The Notre Dame Law School Religious Liberty Clinic today submitted an amicus brief to the Kentucky Supreme Court on behalf of EdChoice Kentucky, which represents a broad coalition supporting Parent Choice. The clinic’s brief aims to ensure that parents in Kentucky will have access to the educational choices for their children provided through the Kentucky Educational Opportunity Account program.
Passed last year, the Education Opportunity Account program provides a tax credit for donations to private organizations that offer education savings accounts to low-income families. These accounts can be used for a wide range of education expenses, including private and faith-based school tuition. The Kentucky Supreme Court is reviewing a lower court ruling that struck down the program on state constitutional grounds and suggested that expanding access to public and private schools did not serve a public purpose.
The amicus brief demonstrates how programs such as the Education Opportunity Account program not only provide tremendous opportunities for children who need access to high quality schools, especially the most disadvantaged, but also promote the public good. .
Throughout our country’s history, private and faith-based schools have played a central role in educating children and in training them to be productive members of their communities. This is no less true today. For example, in Kentucky, private schools educate about 70,000 students a year, many of whom come from underserved communities.
The brief observes that the Kentucky Supreme Court has previously identified several fundamental goals of a K12 education, which focus on preparing students for further college or the job market, developing self-awareness and well-being of children and the promotion of civic understanding and engagement.

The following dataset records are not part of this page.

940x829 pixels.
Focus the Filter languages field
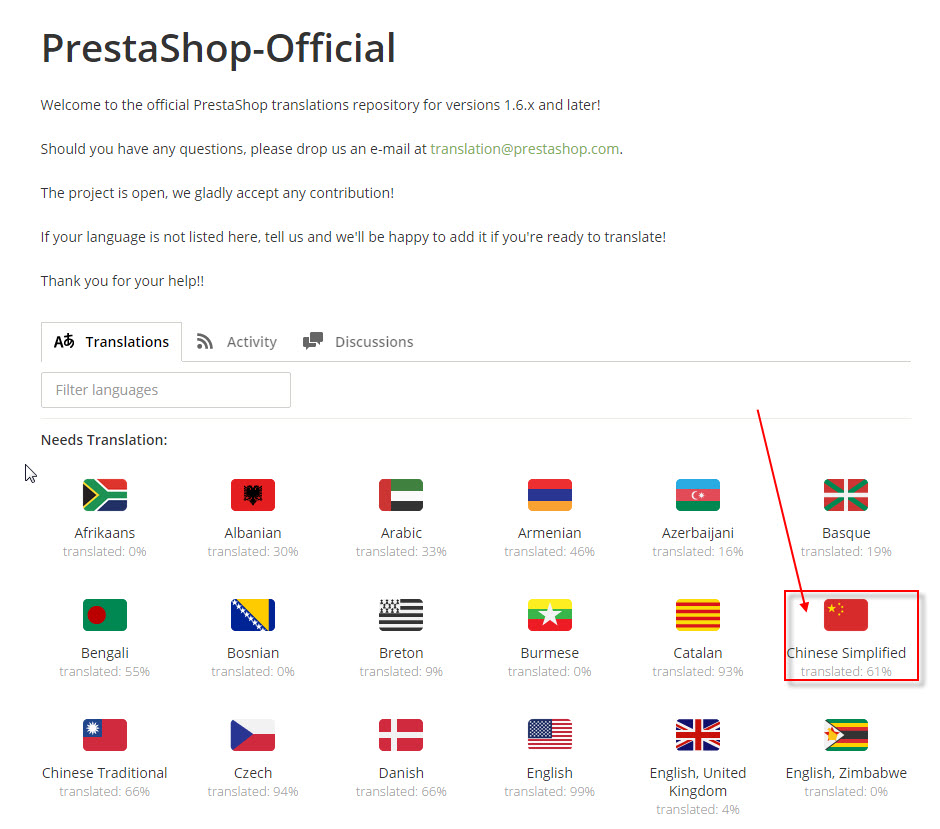click(166, 390)
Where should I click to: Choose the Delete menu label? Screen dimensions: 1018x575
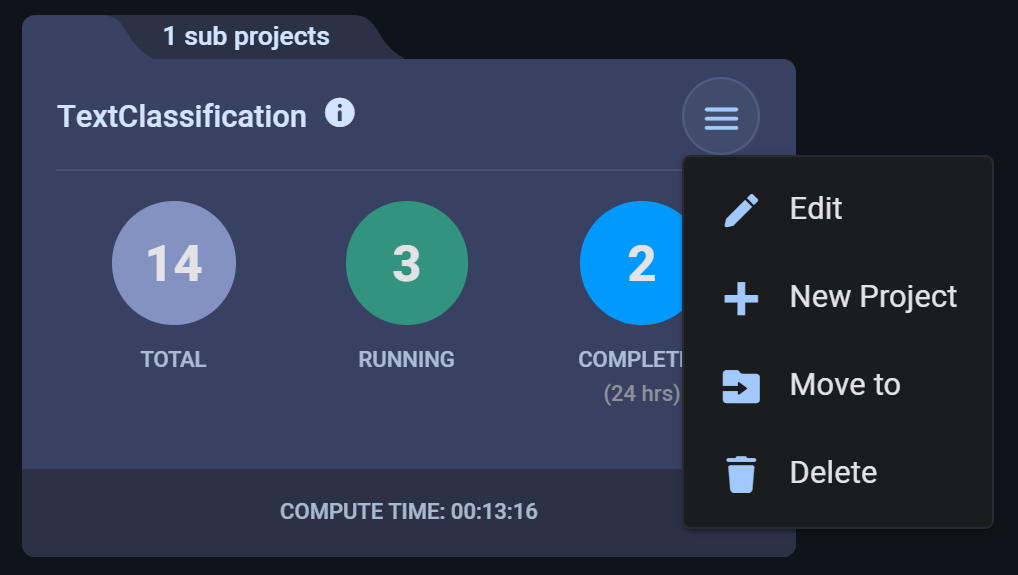[833, 473]
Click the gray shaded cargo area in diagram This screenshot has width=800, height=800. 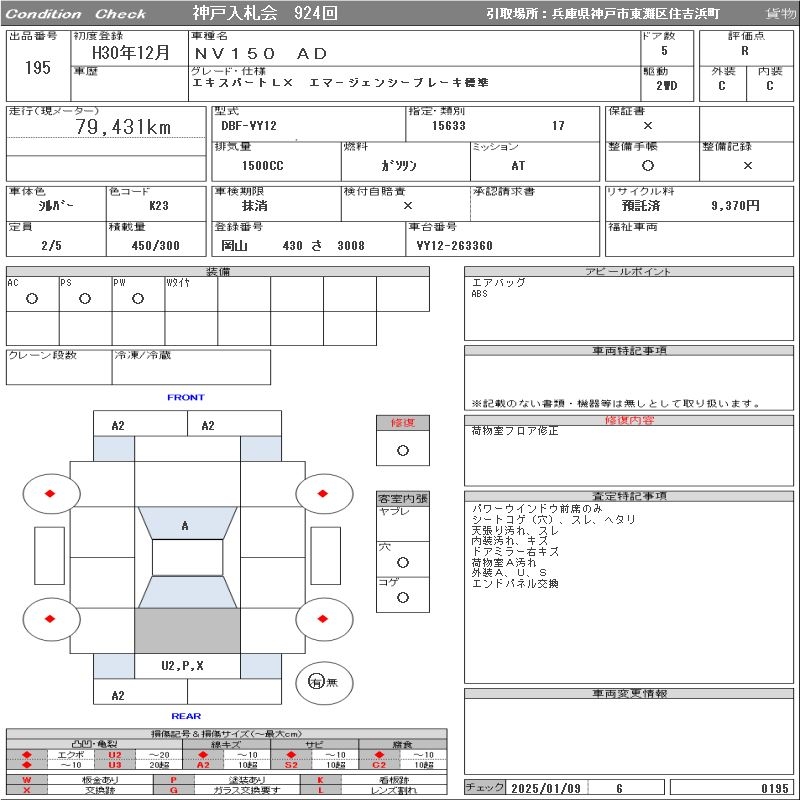[187, 630]
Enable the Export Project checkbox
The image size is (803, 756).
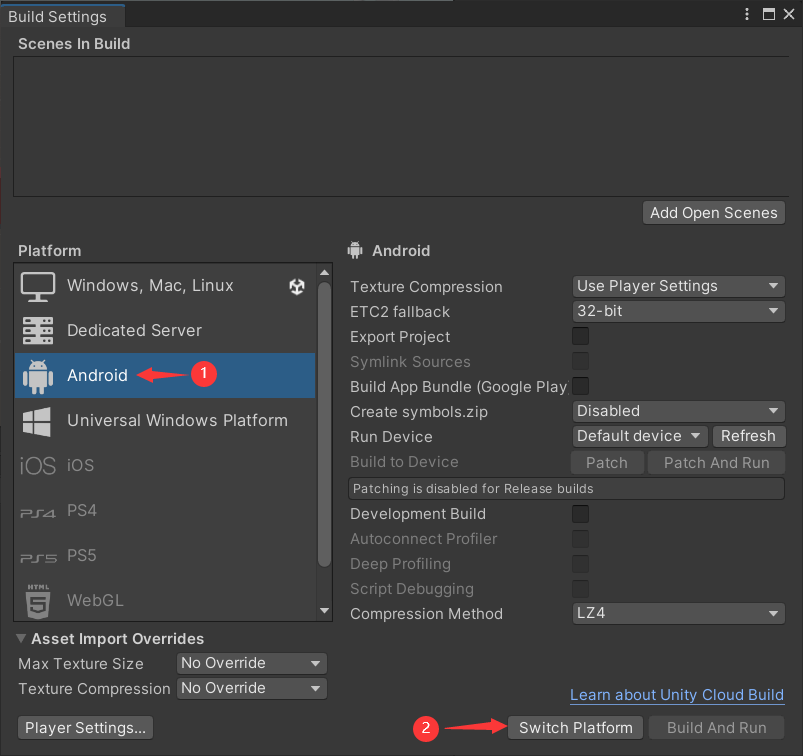coord(580,336)
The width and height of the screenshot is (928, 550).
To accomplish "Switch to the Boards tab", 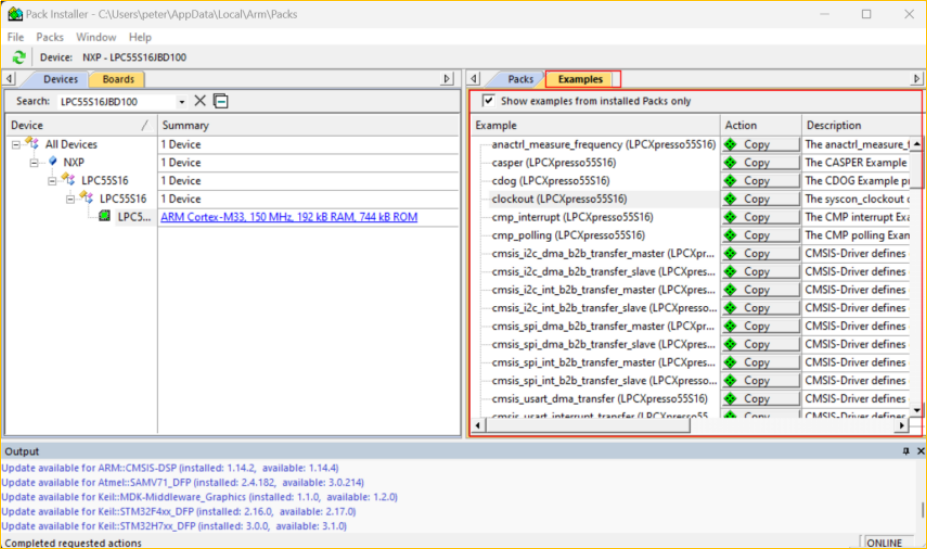I will 118,79.
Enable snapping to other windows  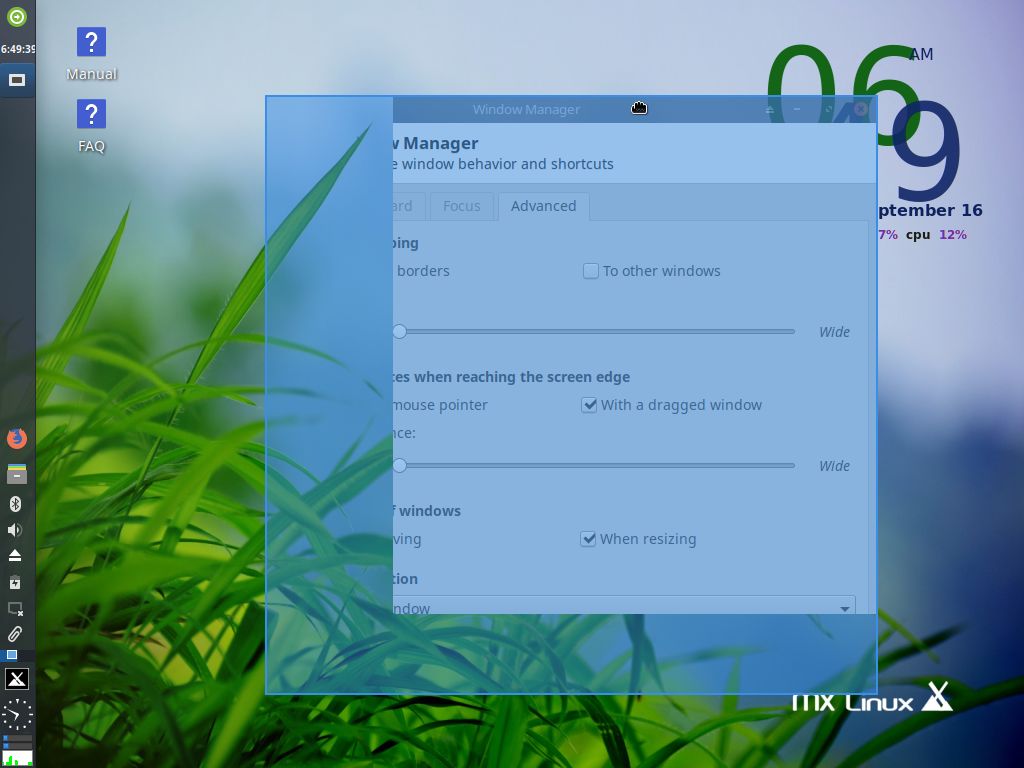tap(591, 271)
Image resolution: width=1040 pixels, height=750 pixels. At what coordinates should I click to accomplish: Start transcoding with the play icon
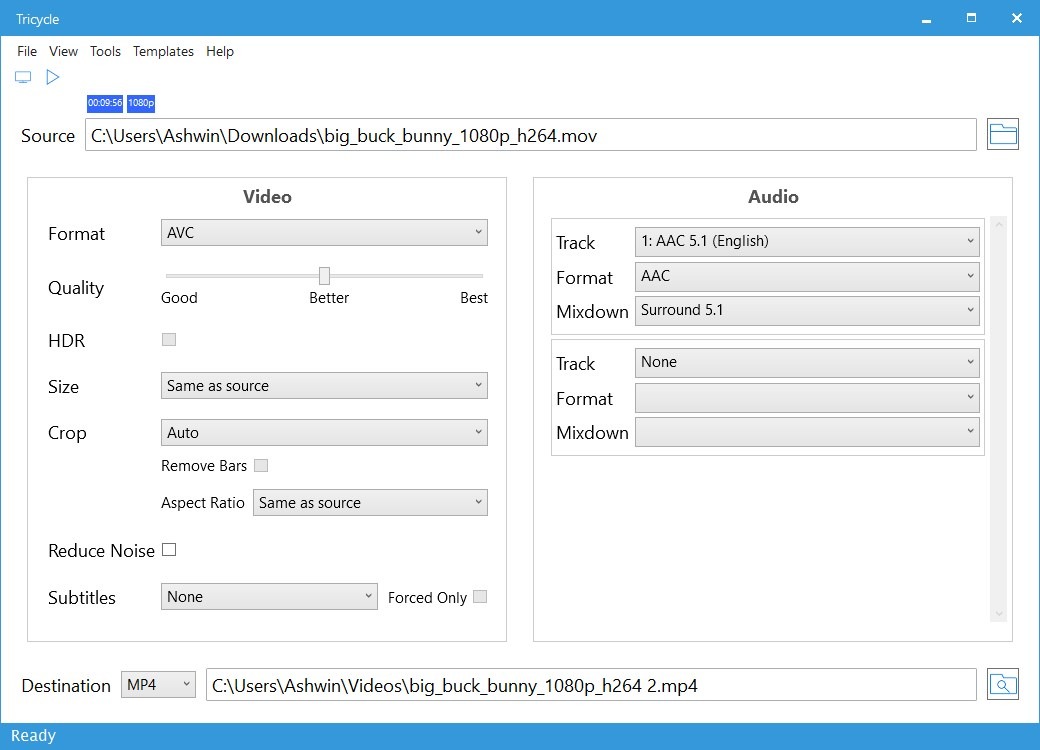point(53,77)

Decades of research, cited in the brief, demonstrate that private schools provide an education that serves each of these purposes. The summary reviews research that shows how school choice in other states has led to better academic achievement and other significant longer-term effects, including increased graduation rates. secondary education and university enrollment and persistence.
As the brief shows, the benefits of private schools, and thus the promise of expanding access through parental choice, extend beyond academics. He says: “This Court has long trusted private schools to ‘teach children to be intelligent citizens’ and ‘to participate in the democratic system.’… Real-world experience shows that is exactly what private schools do. Studies have shown that, on the whole, private schools and especially faith-based schools “are more successful in preparing students to be engaged members of a diverse and democratic society.”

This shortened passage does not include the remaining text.